DO THIS =
Print each of the lines below word for word, changing nothing.

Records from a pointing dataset

--- BEGIN ---

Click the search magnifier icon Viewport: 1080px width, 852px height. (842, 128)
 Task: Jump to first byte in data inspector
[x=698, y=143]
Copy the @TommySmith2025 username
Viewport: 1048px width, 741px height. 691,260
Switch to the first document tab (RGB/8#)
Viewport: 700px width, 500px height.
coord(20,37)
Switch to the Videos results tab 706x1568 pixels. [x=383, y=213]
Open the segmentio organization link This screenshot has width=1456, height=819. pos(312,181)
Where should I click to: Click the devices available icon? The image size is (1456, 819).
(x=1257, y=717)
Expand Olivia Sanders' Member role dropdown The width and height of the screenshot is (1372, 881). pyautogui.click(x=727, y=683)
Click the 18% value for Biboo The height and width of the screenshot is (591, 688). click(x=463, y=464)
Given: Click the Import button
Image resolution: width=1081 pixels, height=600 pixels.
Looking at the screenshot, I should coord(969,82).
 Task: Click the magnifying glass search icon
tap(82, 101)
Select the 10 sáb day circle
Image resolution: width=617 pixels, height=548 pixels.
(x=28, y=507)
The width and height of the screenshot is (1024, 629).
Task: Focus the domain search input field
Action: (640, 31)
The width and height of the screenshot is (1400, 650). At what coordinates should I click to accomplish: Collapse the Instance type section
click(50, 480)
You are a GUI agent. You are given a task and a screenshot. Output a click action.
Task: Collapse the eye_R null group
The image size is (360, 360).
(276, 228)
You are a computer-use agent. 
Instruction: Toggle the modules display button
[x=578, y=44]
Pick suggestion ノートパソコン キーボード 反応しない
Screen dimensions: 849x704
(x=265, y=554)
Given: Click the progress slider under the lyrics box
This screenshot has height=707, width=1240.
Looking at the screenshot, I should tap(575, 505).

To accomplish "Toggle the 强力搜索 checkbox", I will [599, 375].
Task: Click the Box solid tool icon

--- END ---

FULL RESPONSE =
Click the search magnifier icon Viewport: 1080px width, 852px height. (842, 128)
 Task: Jump to first byte in data inspector
[x=698, y=143]
Copy the @TommySmith2025 username
Viewport: 1048px width, 741px height. 691,260
Switch to the first document tab (RGB/8#)
Viewport: 700px width, 500px height.
coord(20,37)
Switch to the Videos results tab 706x1568 pixels. [x=383, y=213]
Open the segmentio organization link This screenshot has width=1456, height=819. pos(312,181)
Where should I click to: Click the devices available icon? The image size is (1456, 819).
(x=1257, y=717)
Expand Olivia Sanders' Member role dropdown The width and height of the screenshot is (1372, 881). pyautogui.click(x=727, y=683)
Click the 18% value for Biboo The height and width of the screenshot is (591, 688). click(x=463, y=464)
Given: Click the Import button
Image resolution: width=1081 pixels, height=600 pixels.
Looking at the screenshot, I should coord(969,82).
 Task: Click the magnifying glass search icon
tap(82, 101)
Select the 10 sáb day circle
Image resolution: width=617 pixels, height=548 pixels.
(x=28, y=507)
The width and height of the screenshot is (1024, 629).
Task: Focus the domain search input field
Action: (640, 31)
The width and height of the screenshot is (1400, 650). At what coordinates should I click to accomplish: Collapse the Instance type section
click(50, 480)
You are a GUI agent. You are given a task and a screenshot. Output a click action.
Task: Collapse the eye_R null group
The image size is (360, 360).
(276, 228)
You are a computer-use agent. 
Instruction: Toggle the modules display button
[x=578, y=44]
Pick suggestion ノートパソコン キーボード 反応しない
Screen dimensions: 849x704
(x=265, y=554)
Given: Click the progress slider under the lyrics box
This screenshot has height=707, width=1240.
Looking at the screenshot, I should tap(575, 505).

To accomplish "Toggle the 强力搜索 checkbox", I will [599, 375].
Task: Click the Box solid tool icon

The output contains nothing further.